Although Table 2 does not contain the traditional results of a proper analysis, since the nominal values of carbohydrates, contained in soft beverages, were not provided by producer firms, however, it can be concluded that, our device is able to estimate carbohydrate concentration in real soft drinks, or at least to provide an estimate of the “pool” of carbohydrates present, expressing the found “pool” concentration, as mol L⁻¹ glucose.

4. Discussion

The main results obtained can be listed as follows:

(a)

From an analytical point of view, the width of the linearity range of the method to check glucose, was slightly less than 1/2 decade. The minimum detection limit was about 21 mmol L⁻¹ of glucose, by operating at 28.5 °C.

(b)

The present research was carried out at 25 °C, (i.e., at room temperature using a thermostat), in order to verify if the system can operate at this temperature (also without thermostat control) in a closed environment, where the change of temperature can be at most about 1 °C). In fact, as already observed in previous research [4,5], where the fuel used was only ethanol, even in the present research, where we used glucose as fuel, it was possible to perform measures at room temperature (but in a closed environment [4]) without thermostating. In these operating conditions the reproducibility did not deteriorate more than 1.5 times, compared to when the measurement was carried out in well thermostated mode.

(c)

As expected, by carefully increasing the thermostating temperature of the measurement, it could be possible to shorten the measurement time, however investigation carried out in present research, which varied operating temperature conditions, has shown that, by thermostating the system at 28.5 °C (instead 25 °C), the incubation time is reduced from 24 to about 12 h, with the important benefit of shortening the measurement time.

(d)

In addition, it has been experimentally verified that the system we proposed is also able to respond to several carbohydrates other than glucose. Lastly it was found suitable to estimate the carbohydrates “pool” of real samples (soft drinks) containing, in addition to glucose, also other types of carbohydrates, such as sucrose, fructose and so on.

(e)

The conversion of chemical energy into electrical energy was shortly studied by comparing the current value (μA) obtained from a glucose solution at a concentration of 0.056 mol L⁻¹, with the same obtained from a standard concentration of EtOH solution.
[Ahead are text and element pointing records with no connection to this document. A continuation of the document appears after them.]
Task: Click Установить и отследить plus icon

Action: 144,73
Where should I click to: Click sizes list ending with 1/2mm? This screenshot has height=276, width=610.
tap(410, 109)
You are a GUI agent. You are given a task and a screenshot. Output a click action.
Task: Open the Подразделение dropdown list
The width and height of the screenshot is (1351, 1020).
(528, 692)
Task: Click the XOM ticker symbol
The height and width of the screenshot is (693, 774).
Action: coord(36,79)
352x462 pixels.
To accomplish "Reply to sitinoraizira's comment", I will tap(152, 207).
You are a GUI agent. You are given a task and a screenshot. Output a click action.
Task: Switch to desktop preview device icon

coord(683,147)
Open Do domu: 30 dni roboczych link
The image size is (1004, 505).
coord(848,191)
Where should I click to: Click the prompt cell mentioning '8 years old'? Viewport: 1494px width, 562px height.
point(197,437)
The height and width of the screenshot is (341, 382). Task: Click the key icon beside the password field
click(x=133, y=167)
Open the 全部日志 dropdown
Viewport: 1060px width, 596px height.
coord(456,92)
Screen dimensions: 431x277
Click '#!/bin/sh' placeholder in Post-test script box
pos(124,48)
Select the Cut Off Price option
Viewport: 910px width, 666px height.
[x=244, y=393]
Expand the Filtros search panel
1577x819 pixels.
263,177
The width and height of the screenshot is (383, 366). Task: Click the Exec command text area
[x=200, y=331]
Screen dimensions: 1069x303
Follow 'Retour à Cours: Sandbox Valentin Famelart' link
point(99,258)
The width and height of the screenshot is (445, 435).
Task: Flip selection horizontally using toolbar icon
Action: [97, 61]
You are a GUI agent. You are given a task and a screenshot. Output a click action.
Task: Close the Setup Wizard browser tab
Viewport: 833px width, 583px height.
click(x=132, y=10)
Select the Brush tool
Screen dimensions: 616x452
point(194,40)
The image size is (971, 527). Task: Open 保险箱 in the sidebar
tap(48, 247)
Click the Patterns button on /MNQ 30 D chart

It can be concluded that, from a glucose solution equal to about 0.056 mol L⁻¹ and after 12 h of incubation time, about 0.004 mmol L⁻¹ of EtOH can be obtained. Thus, 0.056 mol L⁻¹ glucose concentration generates approximately 110 μA, i.e., it supplies a power of about 200 μW.

5. Conclusions

It has been experimentally shown that a yeast fuel cell is suitable for both analytical purposes (glucose determination) and energy production using glucose as fuel. It was also demonstrated that the system responds not only to glucose, but also to several other carbohydrates, such as sucrose, fructose, galactose, and xylose. These results, from an analytical point of view, encourage us to move forward in this research, by applying the method to other real samples containing glucose, or other carbohydrates, using the optimized conditions. It is also clear that this result implies that our fuel cell–yeast system can be extended to other types of substrates containing different carbohydrates. Of course, this last circumstance could also be very useful in the energy conversion field, to produce electricity by converting the chemical energy of rather cheap carbohydrates such as sucrose. The next development of the present research will concern the possibility of carrying out measurements in flow conditions rather than in batch. Some experiments in this sense have already been carried out by us and have shown that, by working under flow conditions, it certainly does not improve analytical performance, however this operating mode is very important from an energy production point of view.